Time is money — and data is money, too. Many of you are gathering data, either officially through a dealership management system or unofficially through notes and spreadsheets. A recent story on Inc.com shares these statistics about why you need to do more than gather and store data: According to The Harvard Business Review, high-performing companies that employ data-driven decision-making are 5% more productive and 6% more profitable than their competitors ... Today's consumers have high expectations and a whopping 72% expect companies to understand their needs and expectations."
According to the story, here are 5 ways to turn data into intelligence and intelligence into revenue.
1. Set goals that match your business objectives.

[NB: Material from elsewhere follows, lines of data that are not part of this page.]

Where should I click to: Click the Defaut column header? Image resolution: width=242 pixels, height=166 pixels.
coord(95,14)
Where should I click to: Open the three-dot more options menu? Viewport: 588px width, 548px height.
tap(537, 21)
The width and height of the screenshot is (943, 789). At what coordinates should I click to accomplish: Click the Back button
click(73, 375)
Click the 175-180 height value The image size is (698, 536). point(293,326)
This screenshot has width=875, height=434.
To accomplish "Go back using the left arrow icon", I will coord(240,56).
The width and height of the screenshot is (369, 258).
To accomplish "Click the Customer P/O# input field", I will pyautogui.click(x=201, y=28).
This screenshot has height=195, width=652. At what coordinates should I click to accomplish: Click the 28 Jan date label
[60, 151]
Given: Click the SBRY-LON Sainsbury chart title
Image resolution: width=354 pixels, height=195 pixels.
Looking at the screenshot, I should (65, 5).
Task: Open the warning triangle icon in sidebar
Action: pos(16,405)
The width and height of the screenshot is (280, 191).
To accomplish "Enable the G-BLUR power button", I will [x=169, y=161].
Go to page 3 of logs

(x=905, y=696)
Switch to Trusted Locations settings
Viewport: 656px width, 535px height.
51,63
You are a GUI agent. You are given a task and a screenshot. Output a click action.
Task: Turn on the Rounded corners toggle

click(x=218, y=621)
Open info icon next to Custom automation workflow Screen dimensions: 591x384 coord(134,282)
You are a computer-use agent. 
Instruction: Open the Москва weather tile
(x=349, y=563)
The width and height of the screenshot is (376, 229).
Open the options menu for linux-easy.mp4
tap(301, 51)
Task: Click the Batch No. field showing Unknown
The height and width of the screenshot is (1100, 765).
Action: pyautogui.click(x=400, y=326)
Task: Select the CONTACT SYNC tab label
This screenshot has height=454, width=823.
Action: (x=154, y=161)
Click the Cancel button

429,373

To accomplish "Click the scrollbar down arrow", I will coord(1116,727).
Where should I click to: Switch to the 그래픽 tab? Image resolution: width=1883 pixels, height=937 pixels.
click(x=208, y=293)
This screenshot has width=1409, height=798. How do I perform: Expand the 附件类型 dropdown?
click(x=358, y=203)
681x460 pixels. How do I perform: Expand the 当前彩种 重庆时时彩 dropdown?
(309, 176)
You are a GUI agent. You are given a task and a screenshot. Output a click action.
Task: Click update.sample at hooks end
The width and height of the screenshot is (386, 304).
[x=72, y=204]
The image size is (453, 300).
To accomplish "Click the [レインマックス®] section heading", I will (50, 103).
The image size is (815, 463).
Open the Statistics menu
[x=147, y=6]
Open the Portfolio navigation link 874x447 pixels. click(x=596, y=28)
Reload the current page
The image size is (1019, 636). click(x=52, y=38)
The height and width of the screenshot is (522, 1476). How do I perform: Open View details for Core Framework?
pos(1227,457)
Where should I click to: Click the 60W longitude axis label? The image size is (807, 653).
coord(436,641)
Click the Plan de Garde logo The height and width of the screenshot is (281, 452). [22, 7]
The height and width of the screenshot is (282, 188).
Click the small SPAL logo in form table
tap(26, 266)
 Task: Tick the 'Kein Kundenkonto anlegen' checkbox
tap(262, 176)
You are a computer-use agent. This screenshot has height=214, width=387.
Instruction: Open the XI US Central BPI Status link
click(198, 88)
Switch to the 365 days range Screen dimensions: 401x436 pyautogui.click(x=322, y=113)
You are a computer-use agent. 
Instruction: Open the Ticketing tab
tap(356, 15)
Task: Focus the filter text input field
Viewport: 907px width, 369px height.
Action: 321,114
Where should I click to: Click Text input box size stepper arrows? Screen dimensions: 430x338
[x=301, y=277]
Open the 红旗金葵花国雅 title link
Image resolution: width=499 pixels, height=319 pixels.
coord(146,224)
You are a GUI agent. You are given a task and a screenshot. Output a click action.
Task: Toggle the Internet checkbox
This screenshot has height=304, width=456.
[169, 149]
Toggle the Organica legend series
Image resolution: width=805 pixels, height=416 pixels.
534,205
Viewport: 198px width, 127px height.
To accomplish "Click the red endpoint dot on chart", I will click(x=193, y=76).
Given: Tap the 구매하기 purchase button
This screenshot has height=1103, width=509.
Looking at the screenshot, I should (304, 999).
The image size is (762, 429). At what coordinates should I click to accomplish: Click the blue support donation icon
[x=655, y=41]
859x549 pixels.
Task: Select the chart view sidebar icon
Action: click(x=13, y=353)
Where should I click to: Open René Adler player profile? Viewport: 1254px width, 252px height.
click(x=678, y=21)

Before digging into your data, define what's most important to your business. For instance, do you need to improve sales of a particular line or product group? Drill down to those metrics to help guide what you need to do next.
2. Use the right tools.
The decisions you make from data are only as good as the data itself. Bad data comes in many forms — duplicates, missing or inaccurate info, outdated sources. Invest in tools and technology that will help you focus on quality collection, aggregation, and analysis. Research ways to verify and consolidate your data.
3. Expand access.
Once you consolidate and organize your data into a central view, make it actionable by sharing it with the broader team. Business growth is inhibited when departments operate in silos; when everyone has the same view of the business, you can truly start making data-driven decisions and keep everyone moving in the same direction.
4. Make it a habit.
When you need to make decisions, start asking, "what does the data tell us?" Create a culture where data becomes part of the discussion and decisions. The best way to start applying data analysis is to use your intuition to guide the process, then use data to tell you whether your gut is true or false.
5. Stay nimble.
Small businesses have the advantage of agility. Look at your data and formulate tests and hypotheses. Then apply those actions as tests. These isolated tests can help drive more productive outcomes that you can rollout on a larger scale.